Wells explores loss in one-woman show

'Grief is also transformation,' playwright says of death of her brother

4 min read
Jane Wells at the Bus Stop Theatre with items symbolizing her family in her play How To Live With Dread.
caption Jane Wells performs her one-woman show How to Live With Dread Wednesday evening at Halifax's Bus Stop Theatre.
Eamon Irving

Jane Wells’ one-woman show explores ideas of hope and dread in an attempt to find meaning in her grief over the death of her beloved brother.

How To Live With Dread is the latest piece written and performed by Wells. It was presented by Zuppa Theatre Company at the Bus Stop Theatre Wednesday night in Halifax. The 75-seat theatre was packed, with only a few chairs unfilled. 

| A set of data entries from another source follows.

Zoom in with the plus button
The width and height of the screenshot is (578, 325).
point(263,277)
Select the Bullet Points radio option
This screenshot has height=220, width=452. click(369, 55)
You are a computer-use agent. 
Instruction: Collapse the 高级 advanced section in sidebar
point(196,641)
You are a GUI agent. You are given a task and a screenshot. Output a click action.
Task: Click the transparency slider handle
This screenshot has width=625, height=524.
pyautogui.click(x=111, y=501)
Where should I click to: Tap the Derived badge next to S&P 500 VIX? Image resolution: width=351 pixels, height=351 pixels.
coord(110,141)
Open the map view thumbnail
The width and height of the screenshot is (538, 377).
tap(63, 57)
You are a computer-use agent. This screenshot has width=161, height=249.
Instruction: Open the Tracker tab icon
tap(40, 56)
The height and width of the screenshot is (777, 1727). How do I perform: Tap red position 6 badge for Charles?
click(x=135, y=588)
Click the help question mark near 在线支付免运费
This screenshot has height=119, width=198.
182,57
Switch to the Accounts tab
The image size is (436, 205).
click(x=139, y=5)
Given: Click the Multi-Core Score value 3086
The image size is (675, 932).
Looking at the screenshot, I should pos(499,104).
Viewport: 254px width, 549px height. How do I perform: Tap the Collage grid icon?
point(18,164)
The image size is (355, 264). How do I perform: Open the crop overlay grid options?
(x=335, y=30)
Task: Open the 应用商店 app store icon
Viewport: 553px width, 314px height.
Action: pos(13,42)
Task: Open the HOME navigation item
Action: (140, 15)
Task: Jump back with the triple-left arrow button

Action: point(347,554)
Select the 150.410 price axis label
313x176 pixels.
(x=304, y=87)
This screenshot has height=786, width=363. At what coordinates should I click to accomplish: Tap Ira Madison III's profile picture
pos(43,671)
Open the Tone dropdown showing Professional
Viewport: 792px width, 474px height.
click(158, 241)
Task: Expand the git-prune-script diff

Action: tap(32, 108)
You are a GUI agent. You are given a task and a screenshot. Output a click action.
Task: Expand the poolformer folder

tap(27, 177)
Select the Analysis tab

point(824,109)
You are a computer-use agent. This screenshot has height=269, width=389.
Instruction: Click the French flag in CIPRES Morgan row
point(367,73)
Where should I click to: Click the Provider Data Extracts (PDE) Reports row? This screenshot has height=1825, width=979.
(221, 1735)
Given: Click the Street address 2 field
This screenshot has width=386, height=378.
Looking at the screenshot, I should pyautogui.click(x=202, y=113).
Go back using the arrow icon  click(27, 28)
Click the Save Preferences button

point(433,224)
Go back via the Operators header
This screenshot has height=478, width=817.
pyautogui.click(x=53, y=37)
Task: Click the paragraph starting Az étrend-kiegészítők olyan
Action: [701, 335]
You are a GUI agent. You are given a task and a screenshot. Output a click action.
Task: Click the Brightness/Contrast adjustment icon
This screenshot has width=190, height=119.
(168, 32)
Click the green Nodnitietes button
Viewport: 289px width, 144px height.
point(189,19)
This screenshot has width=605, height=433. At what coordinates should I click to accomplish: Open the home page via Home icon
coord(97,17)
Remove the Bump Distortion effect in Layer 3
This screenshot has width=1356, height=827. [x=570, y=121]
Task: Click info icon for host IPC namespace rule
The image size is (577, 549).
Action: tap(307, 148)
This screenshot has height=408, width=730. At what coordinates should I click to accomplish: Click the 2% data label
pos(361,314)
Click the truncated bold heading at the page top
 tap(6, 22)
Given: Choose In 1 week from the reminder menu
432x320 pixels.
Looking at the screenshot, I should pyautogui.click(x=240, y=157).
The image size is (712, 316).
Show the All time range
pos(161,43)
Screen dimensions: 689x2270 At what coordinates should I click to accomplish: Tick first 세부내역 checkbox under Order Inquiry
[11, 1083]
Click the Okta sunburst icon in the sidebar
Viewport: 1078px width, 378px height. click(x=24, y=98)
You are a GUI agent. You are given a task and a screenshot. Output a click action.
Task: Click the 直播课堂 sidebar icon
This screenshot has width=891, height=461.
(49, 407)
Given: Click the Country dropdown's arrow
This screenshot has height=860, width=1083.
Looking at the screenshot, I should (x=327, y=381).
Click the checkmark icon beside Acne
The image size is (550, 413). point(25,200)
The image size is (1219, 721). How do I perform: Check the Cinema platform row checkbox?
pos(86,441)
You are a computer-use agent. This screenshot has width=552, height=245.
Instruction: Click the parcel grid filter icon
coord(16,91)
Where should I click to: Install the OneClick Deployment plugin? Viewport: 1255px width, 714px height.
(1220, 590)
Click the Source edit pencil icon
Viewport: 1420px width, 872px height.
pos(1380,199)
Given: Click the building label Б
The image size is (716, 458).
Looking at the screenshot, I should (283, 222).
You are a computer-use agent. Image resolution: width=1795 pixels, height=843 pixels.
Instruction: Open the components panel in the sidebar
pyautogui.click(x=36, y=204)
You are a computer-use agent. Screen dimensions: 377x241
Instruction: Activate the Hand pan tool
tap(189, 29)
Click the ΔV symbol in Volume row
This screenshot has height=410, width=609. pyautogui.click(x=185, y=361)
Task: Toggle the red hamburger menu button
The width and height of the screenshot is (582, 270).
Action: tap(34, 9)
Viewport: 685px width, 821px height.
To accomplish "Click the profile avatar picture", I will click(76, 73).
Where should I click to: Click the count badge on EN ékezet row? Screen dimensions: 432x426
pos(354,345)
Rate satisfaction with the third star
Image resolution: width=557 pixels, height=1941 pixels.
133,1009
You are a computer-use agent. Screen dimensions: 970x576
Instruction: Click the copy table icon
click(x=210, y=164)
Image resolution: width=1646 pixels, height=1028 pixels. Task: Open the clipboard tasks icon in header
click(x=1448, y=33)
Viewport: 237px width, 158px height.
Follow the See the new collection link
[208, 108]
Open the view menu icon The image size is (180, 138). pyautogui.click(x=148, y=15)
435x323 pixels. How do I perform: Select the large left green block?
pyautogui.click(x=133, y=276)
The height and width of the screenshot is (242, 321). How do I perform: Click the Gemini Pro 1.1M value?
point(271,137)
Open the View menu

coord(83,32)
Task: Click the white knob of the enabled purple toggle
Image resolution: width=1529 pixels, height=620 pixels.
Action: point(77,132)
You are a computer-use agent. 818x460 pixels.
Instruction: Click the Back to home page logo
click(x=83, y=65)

“My heart feels really full right now,” said audience member Rebecca Wolfe after the show. “Though it was about grief, I actually felt like it was more about celebrating life with those you love.”

Wells, who grew up in P.E.I., introduced the audience to her family with laughter and tenderness. She has theatre in her blood, conducting drama workshops with the River Clyde Pageant in New Glasgow, P.E.I., and has worked in Toronto for the past 20 years.

It’s how her grandparents met. It’s what allowed her to work for 10 years on and off with her older brother, Ker, who died in 2019. And now it is how she grieves him.

During the show, she shared several stories about growing up with Ker.

After their first winter as kids in P.E.I., she and her siblings asked her father, “Will the grass ever be green again?”

The audience laughed, but that’s the question she now asks herself about loss. “How do we recover? How do we follow this death with spring?”

Wells also talked about apocalypse, being barefoot and the last months with her mother. She remembered childhood fears. The lights in the theatre went dim as she played her younger self creeping down the hallway to the bathroom at night imagining murderers and monsters behind every door.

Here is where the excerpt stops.